Recoding means changing the levels of a variable, for instance changing “1” to “woman” and “2” to “man”. Binning means aggregating several variable levels to one, for instance aggregating the values From “1.00 meter” to “1.60 meter” to “small_size”.
Both operations are frequently necessary in practical data analysis. In this post, we review some methods to accomplish these two tasks.
Let’s load some example data:
data(tips, package = "reshape2")
Some packages:
library(mosaic)
One nice way is using the function case_when()
from the tidyverse
community. Consider this example:
tips$tip_gruppe <- case_when(
tips$tip < 2 ~ "scrooge",
tips$tip < 4 ~ "ok",
tips$tip < 8 ~ "generous",
TRUE ~ "in love"
)
Wait, case_when
is pipe-friendly, see:
tips <- tips %>%
mutate(tip_gruppe = case_when(
tip < 2 ~ "scrooge",
tip < 4 ~ "ok",
tip < 8 ~ "generous",
TRUE ~ "in love"
))
One subsequent step could be to use the new variable in a \(\chi^2\) test:
xchisq.test(tip_gruppe ~ sex, data = tips)
#>
#> Pearson's Chi-squared test
#>
#> data: tally(x, data = data)
#> X-squared = 1.7171, df = 3, p-value = 0.6331
#>
#> 16 35
#> (18.18) (32.82)
#> [0.262] [0.145]
#> <-0.51> < 0.38>
#>
#> 0 2
#> ( 0.71) ( 1.29)
#> [0.713] [0.395]
#> <-0.84> < 0.63>
#>
#> 54 92
#> (52.06) (93.94)
#> [0.072] [0.040]
#> < 0.27> <-0.20>
#>
#> 17 28
#> (16.05) (28.95)
#> [0.057] [0.031]
#> < 0.24> <-0.18>
#>
#> key:
#> observed
#> (expected)
#> [contribution to X-squared]
#> <Pearson residual>
Similarly, use case_when
for nominal variables:
tips <- tips %>%
mutate(weekend = case_when(
day == "Fri" ~ "weekend",
day == "Sat" ~ "weekend",
TRUE ~ "keep on working"
))
Note that TRUE
indicates “else do …”, in this case read “else ‘weekend’ is ‘keep on working’”.

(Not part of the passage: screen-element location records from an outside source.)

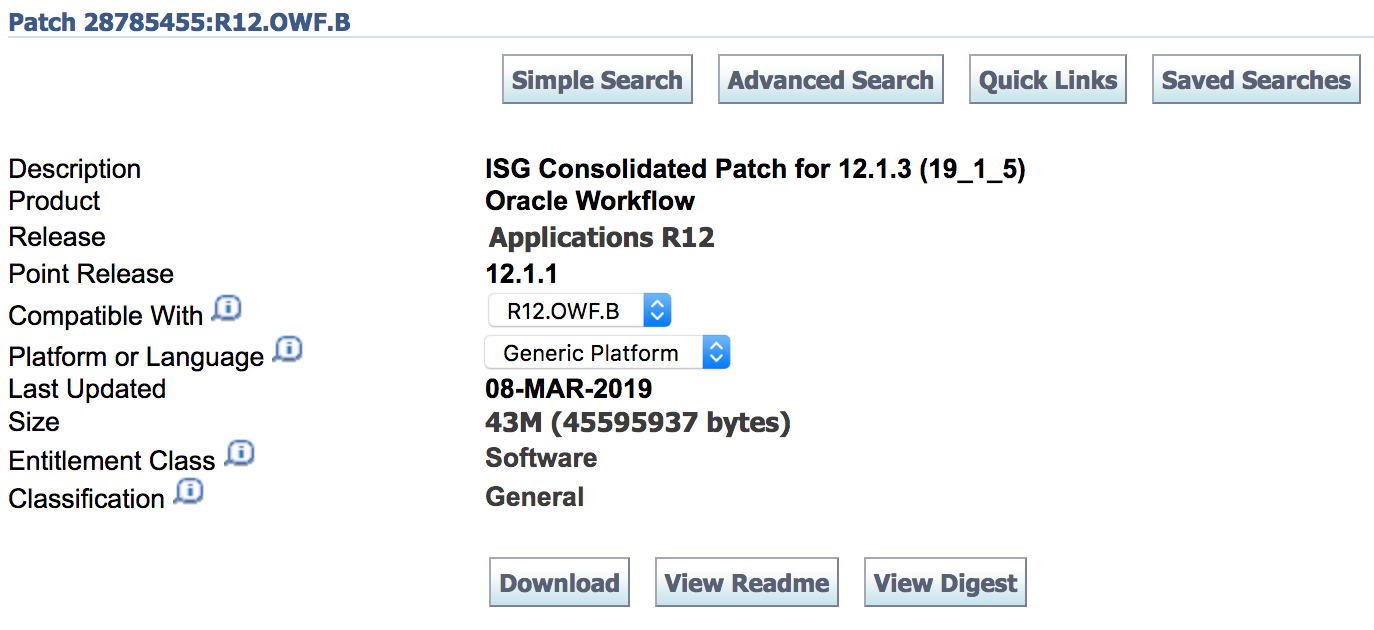Go to Advanced Search
The image size is (1374, 630).
point(830,80)
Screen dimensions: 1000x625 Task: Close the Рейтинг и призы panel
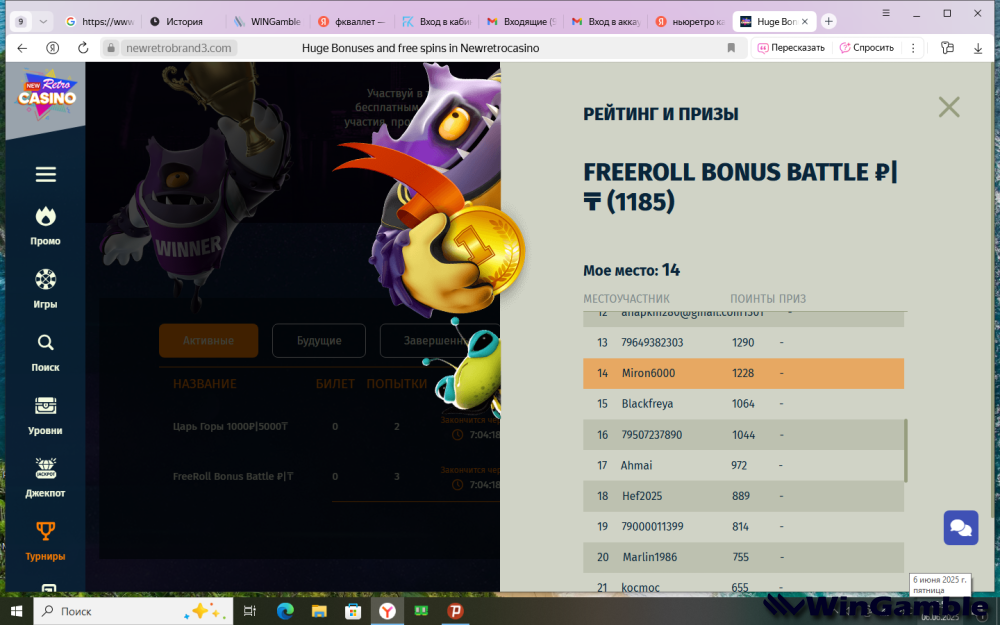pos(949,107)
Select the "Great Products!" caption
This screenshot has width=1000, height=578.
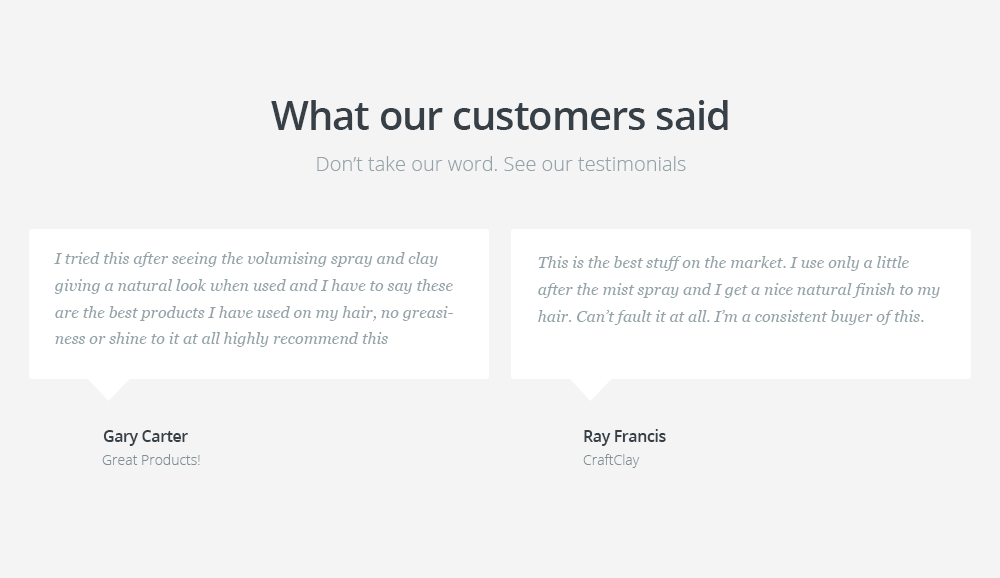151,460
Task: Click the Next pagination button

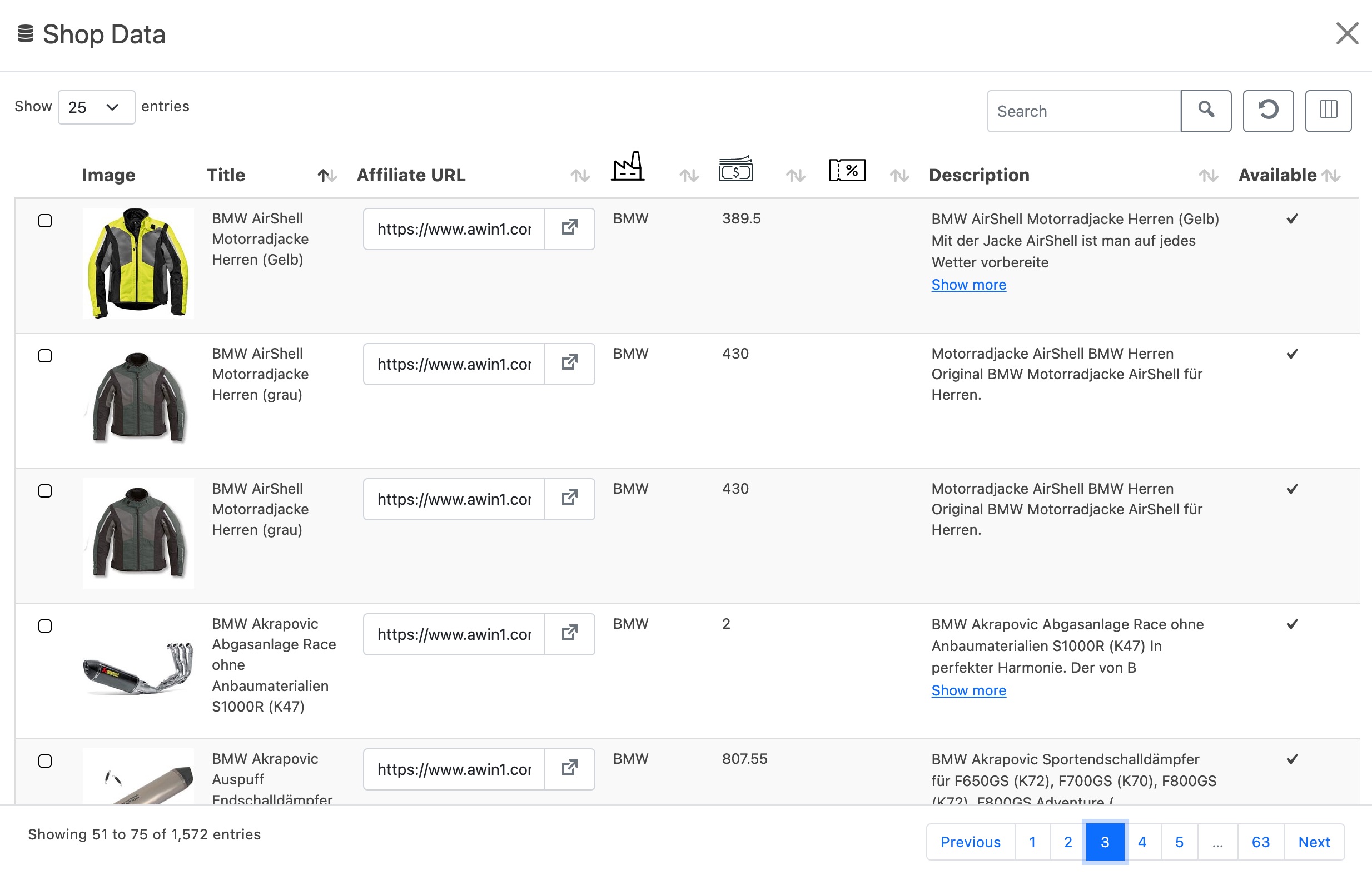Action: (x=1313, y=842)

A convinient way to bin several values (such as “Fri”, “Sat”) into one (such as “weekend”) is the %in
operator:
tips <- tips %>%
mutate(weekend = case_when(
day %in% c("Fri", "Sat") ~ "weekend",
TRUE ~ "keep on working"
))
Another convenient way is using rec
from the r package sjmisc
:
library(sjmisc)
tips <- rec(tips, day,
rec = "Fri=Weekend; Sat=Weekend; else = keep_working")
count(tips, day_r)
#> # A tibble: 2 x 2
#> day_r n
#> <fct> <int>
#> 1 keep_working 138
#> 2 Weekend 106
Note that a new, recoded variable is appended using the suffix _r
. See:
glimpse(tips)
#> Observations: 244
#> Variables: 10
#> $ total_bill <dbl> 16.99, 10.34, 21.01, 23.68, 24.59, 25.29, 8.77, 26....
#> $ tip <dbl> 1.01, 1.66, 3.50, 3.31, 3.61, 4.71, 2.00, 3.12, 1.9...
#> $ sex <fct> Female, Male, Male, Male, Female, Male, Male, Male,...
#> $ smoker <fct> No, No, No, No, No, No, No, No, No, No, No, No, No,...
#> $ day <fct> Sun, Sun, Sun, Sun, Sun, Sun, Sun, Sun, Sun, Sun, S...
#> $ time <fct> Dinner, Dinner, Dinner, Dinner, Dinner, Dinner, Din...
#> $ size <int> 2, 3, 3, 2, 4, 4, 2, 4, 2, 2, 2, 4, 2, 4, 2, 2, 3, ...
#> $ tip_gruppe <chr> "scrooge", "scrooge", "ok", "ok", "ok", "generous",...
#> $ weekend <chr> "keep on working", "keep on working", "keep on work...
#> $ day_r <fct> keep_working, keep_working, keep_working, keep_work...
Note that the pipe will work too:
tips <- tips %>%
rec(day,
rec = "Fri=Weekend; Sat=Weekend; else = keep_working")
rec
is convenient as one does not need to use mutate
.
Use ?rec
for more infos.
The good thing on both ways (case_when
and rec
) is that both functions can be used both for recoding and some binning purposes.